Bronwyn Hyland is the program manager for the small modular reactor program. "Chalk River is the history of nuclear in Canada," she said. "We have a long history of many nuclear successes that we will be building on in our small modular reactor program."
These next-generation reactors, she said, will be easy to transport and assemble. Some, she said, will be small enough to "fit in my basement" but still powerful enough to supply electricity to any remote location — a mine, for example, or a northern community cut off from the grid.
"There are many areas of Canada that today don't employ clean energy, particularly remote locations that today use diesel power," she said. "So these small, modular reactors are potentially really great solutions for those locations."
Other countries are working on small reactor designs of their own, but Hyland said she believes Canada — with its strong regulatory system, domestic fuel supply chain and background with the CANDU reactors — is uniquely placed to corner the market.
"Canada has an enormous opportunity here to establish itself — to re-establish itself — as the world leader in nuclear technologies."
Will such basement-sized reactors become a thing? That depends in part on whether the project finds a commercial partner. Hyland said she hopes to see that happen within the next decade, and will involve a demonstration reactor at Chalk River.
But before the future can get started, the past has to be decommissioned. More than 60 years of nuclear research at Chalk River have left behind a legacy of low-level radioactive waste that now has to be contained at a near-surface facility.

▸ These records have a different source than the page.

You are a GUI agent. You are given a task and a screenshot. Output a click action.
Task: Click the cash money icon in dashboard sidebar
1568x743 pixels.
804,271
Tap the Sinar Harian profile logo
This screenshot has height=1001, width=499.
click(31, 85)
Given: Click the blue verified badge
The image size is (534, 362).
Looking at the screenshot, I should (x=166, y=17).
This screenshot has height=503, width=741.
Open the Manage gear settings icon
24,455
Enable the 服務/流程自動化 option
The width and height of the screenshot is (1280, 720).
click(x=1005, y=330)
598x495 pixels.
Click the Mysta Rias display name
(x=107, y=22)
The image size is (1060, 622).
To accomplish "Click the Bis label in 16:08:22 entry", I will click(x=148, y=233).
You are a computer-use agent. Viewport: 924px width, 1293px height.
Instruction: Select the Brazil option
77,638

Atomic Energy of Canada Limited estimates the cost of dealing with waste at all of its federally regulated sites, including Chalk River, could be as high as $7.6 billion.
A small ceremony will be held the evening of March 31 for current and former staff to mark the NRU's retirement. Lesinski admits the mood might be a bit melancholy.
Fred Blackstein isn't shedding tears. For decades, the NRU was at the forefront of its field, where all good scientists want to be. But the world has moved on, and he's happy to see his old employer turn the page.
"The cutting edge work we did when I was here has already seen fruition. We've saved hundreds of millions of lives through cancer therapy, cancer diagnosis, safer aircraft ... the list just goes on and on.
"So it doesn't end. It's only the beginning."